FIG. 1 is a functional block diagram showing an entire structure of a speech synthesis apparatus 100 according to the present invention. As shown in FIG. 1, the speech synthesis apparatus 100 includes a text analysis module 101, a prosody generation module 102, a speech generation module 103, a word dictionary 104 and a voice segment dictionary 105. When text including Kanji and Kana characters is input to the text analysis module 101, the text analysis module 101 determines the reading, accent and intonation by referring to the word dictionary 104, in order to output a string of phonetic symbols with prosodic symbols. The prosody generation module 102 sets a pattern of pitch frequency, phoneme duration and the like, and the speech generation module 103 performs the speech synthesis process. The speech generation module 103 refers to speech data accumulated and selects one or more speech synthesis units from a target phonetic series. Then, the speech generation module 103 combines/modifies the selected speech synthesis units in accordance with the parameters determined in the prosody generation module 102 so as to perform the speech synthesis.
As the speech synthesis unit, a phoneme, a syllable CV, VCV unit and CVC unit (where C denotes a consonant and V denotes a vowel), a unit obtained by extending a phonetic chain and the like are known.

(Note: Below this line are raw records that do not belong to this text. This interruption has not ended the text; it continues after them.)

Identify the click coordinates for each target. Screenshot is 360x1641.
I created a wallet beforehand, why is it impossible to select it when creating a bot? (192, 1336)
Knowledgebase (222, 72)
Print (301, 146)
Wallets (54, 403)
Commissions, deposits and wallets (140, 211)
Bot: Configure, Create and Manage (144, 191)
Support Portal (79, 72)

As a means of speech synthesis, a synthesis method is known in which a speech wavelength is marked with pitch marks (reference points) in advance. Then, a part of the waveform around the pitch mark is extracted. In the waveform synthesis, the extracted waveform is shifted in order to shift the pitch mark by a distance corresponding to a synthesizing pitch, and is then overlap-added with the shifted waveform.

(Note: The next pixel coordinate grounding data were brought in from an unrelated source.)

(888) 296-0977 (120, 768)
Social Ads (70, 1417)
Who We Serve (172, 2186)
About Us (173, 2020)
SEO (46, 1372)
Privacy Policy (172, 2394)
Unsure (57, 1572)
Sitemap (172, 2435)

In order to output more natural synthesized speech by means of a speech synthesis apparatus having the above structure, a manner of extracting the unit of the phoneme, the quality of the phoneme and a speech synthesis method are extremely important. In addition to these factors, it is important to appropriately control parameters (the pitch frequency pattern, the length of the phoneme duration, the length of a pause, and the amplitude) in the prosody generation module 102 in order to be close to those appearing in the natural speech. Here, the pause is a period of a pause appearing before and after a clause.
When text is input to the text analysis module 101, the text analysis module 101 generates a string of the phonetic and prosodic symbols (the intermediate language) from the character information. The phonetic and prosodic symbol string is a string in which the reading of the input sentence, the accents, the intonation and the like are described as a string of characters. The word dictionary 104 is a pronunciation dictionary in which readings and accents of words are stored. The text analysis module 101 refers to the word dictionary 104 when generating the intermediate language.
The prosody generation module 102 determines the synthesizing parameters including patterns such as a phoneme, a duration of the phoneme, a pitch and the like from the intermediate language generated by the text analysis module 101, and then outputs the determined parameters to the speech generation module 103. The phoneme is a basic unit of speech that is used for producing the synthesized waveform. The synthesized waveform is obtained by connecting one or more phonemes. There are various phonemes depending on types of sound.
The speech generation module 103 generates the synthesized waveform based on the parameters generated by the prosody generation module 102 with reference to the voice segment-dictionary 105 which stores the phonemes and the like generated by the speech generation module 103. The synthesized speech is output via a speaker (not shown).
FIG. 2 is a block diagram schematically showing a structure of the prosody generation module of the speech synthesis apparatus according to the first embodiment of the present invention. The main features of the present invention relate to how to generate a pitch contour in the prosody generation module 102. As shown in FIG. 2, the prosody generation module 102 includes an intermediate language analysis module 201, a phrase command determination module 202, an accent command determination module 203, a phoneme duration calculation module 204, a phoneme power determination module 205, a pitch contour generation module 206 and a base pitch determination module 207 (a calculating means and a determining means).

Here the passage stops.